Bu hava değişimi bizi etkiledi. Çünkü biz buralarda çok şanslıyız. Hiç değilse Konya’da rahat ve huzurluyuz. Avrupalı terör paniği ile titriyor(!)
Biz bu gelgitler arasında küçük küçük “kısa atlamalarda” da bulunmuşuz.
Çünkü teknolojinin sayesinde nerede olursak olalım sizlerle birlikte idik.
Sizler de bin kere var olun hep bize ulaştınız. Bizi o gurbet ellerde yalnız bırakmadınız.
Pazartesi günkü köşe yazımızda ve gazetemizin manşetinde yer alan Meram’ın tarihi “Tatar Eyüp’ün Bahçesini”, Meram’ın o meşhur aile çay bahçesinin perişan halini Haber Merkezimiz ile dile getirirken bir ayrıntıyı gözden kaçırmışız. Çünkü bizler o detayı biliyorduk ancak her okurumuzun bu ince çizgiyi bilemeyeceğini dedik ya “atlamışız.”
En son pazartesi gecesi Türkiye gümrüğünde iken Meram Belediye Başkanımız Sayın Fatma Toru Hanımefendi aradı. Önce kibarca konuya gösterdiğimiz hassasiyetten dolayı teşekkür ettikten sonra tek kelime ile de “Ama Uğur abi burası Büyükşehir’in Meram’ın değil” diye hatırlattı.
O anda hani konuşurken deriz ya “beynimizden bir kazan kaynar su döküldü” işte aynen böyle bir şey oldu. Biz ülkemize kavuşmanın tatlı mutluluğunu yaşarken bizim için “küçük” gibi görünen, ancak bilmeyen vatandaş için yeni malzeme konusu olabilecek “çok büyük” bir detayı yazmayı unuttuğumuzu fark ettik.
……..
O zaman bugün pazartesi yazımıza şöyle devam edelim ve izninizle konuyu bilmeyen okurlarımızı ve kamuoyunu eksik kalan yerden bilgilendirelim.
Meram adına bugün için garip bırakılmış, atıl şekilde köşede unutulmuş bu şehir insanı için tarihi olan alan Büyükşehir Belediyesi’ne aittir.
Burası için acil karar vermesi gereken en başta Başkan Tahir Akyürek ve ekibidir.
Evet Sayın Başkanım havalar ısındı ve Meram yine her kesim tarafından konuşulmaya başlandı. Sizin parmağınızı bir şıklatmanız yeter. Hadi şehir için tarihi bir yıl olması münasebeti ile burayı yeniden şehrin yeni bir penceresi yapıverelim.
Biz size inanıyor ve güveniyoruz.
HIZLI TRENİMİZİ KARA TREN YAPMAYIN!!!

> **Kısa görev A**:
Listede "Click Add action" ifadesini içeren satırdan başlayıp "How do I perform: Open" ifadesini içeren satıra kadar uzanan satırları, iki uçtaki satırlar da dahil olmak üzere, hiç değiştirmeden kopyalayın.
Metin ile liste arasında herhangi bir ilgi yoktur.

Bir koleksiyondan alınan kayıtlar
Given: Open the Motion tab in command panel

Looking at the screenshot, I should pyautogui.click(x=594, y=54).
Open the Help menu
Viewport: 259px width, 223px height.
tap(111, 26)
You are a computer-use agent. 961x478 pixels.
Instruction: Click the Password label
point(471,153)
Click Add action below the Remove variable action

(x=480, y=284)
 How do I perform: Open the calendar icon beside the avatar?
...
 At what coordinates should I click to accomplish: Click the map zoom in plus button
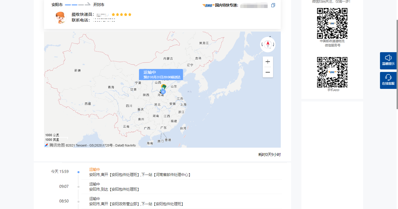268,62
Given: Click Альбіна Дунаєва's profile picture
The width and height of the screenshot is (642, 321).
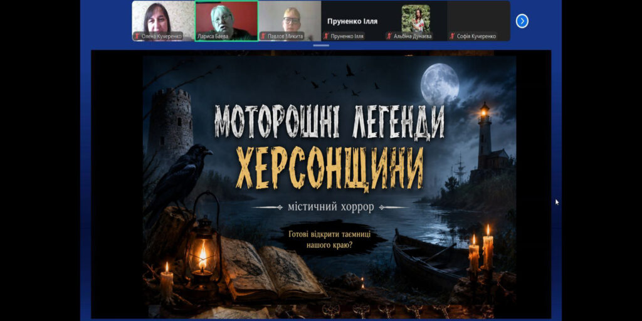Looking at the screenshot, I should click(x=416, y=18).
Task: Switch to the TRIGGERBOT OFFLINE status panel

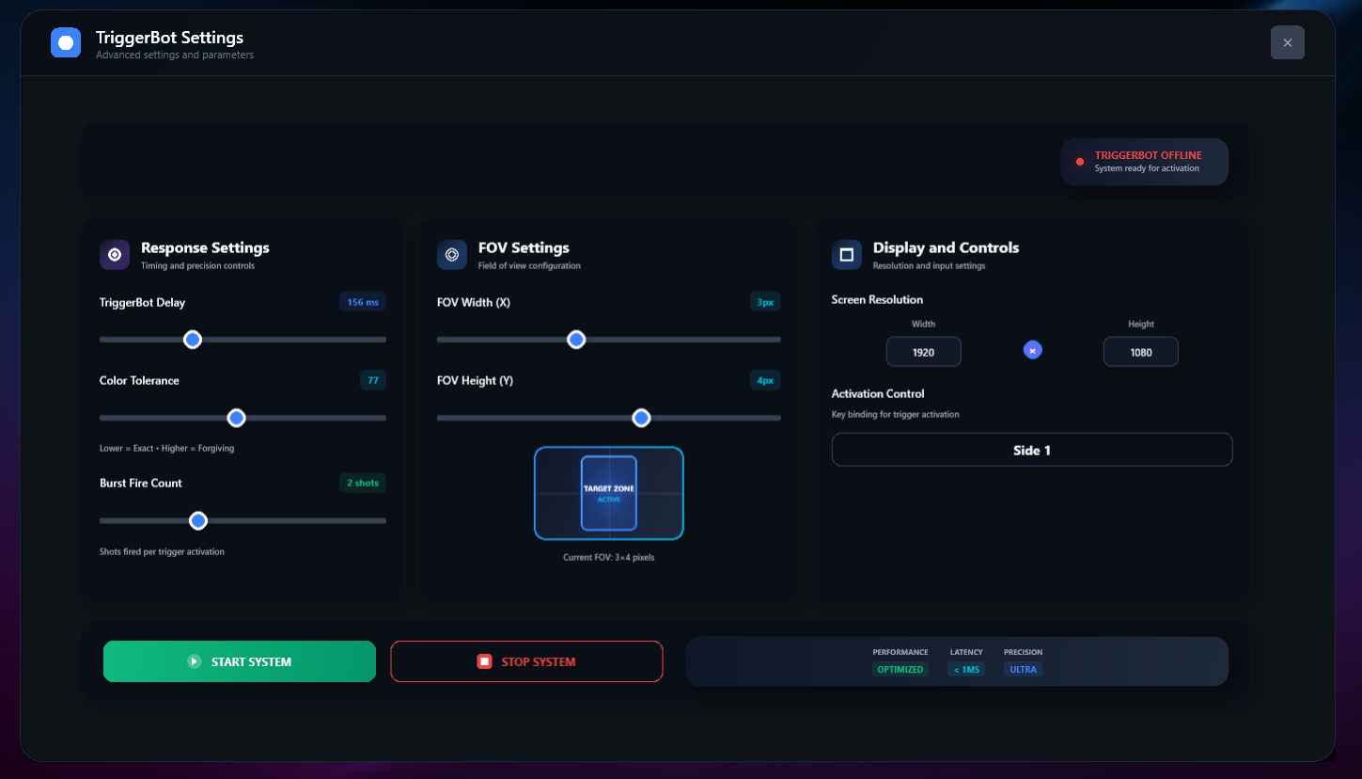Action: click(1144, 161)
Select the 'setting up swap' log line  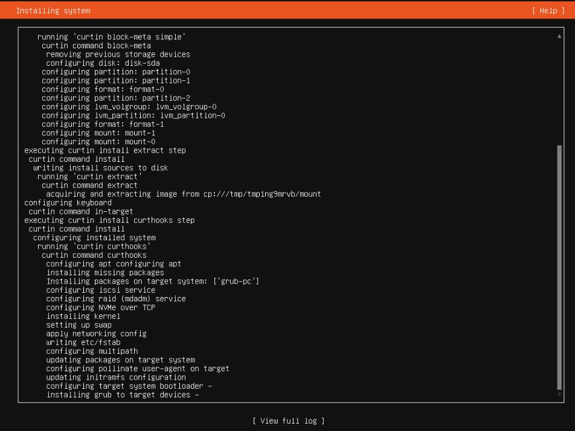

> **Kısa görev B**:
Metne göre Meram'daki tarihi alan hangi kuruma aittir?

> **Alıştırma çözümü A**:
Click Add action below the Remove variable action

(x=480, y=284)
 How do I perform: Open the calendar icon beside the avatar?

> **Alıştırma çözümü B**:
Büyükşehir Belediyesi'ne aittir.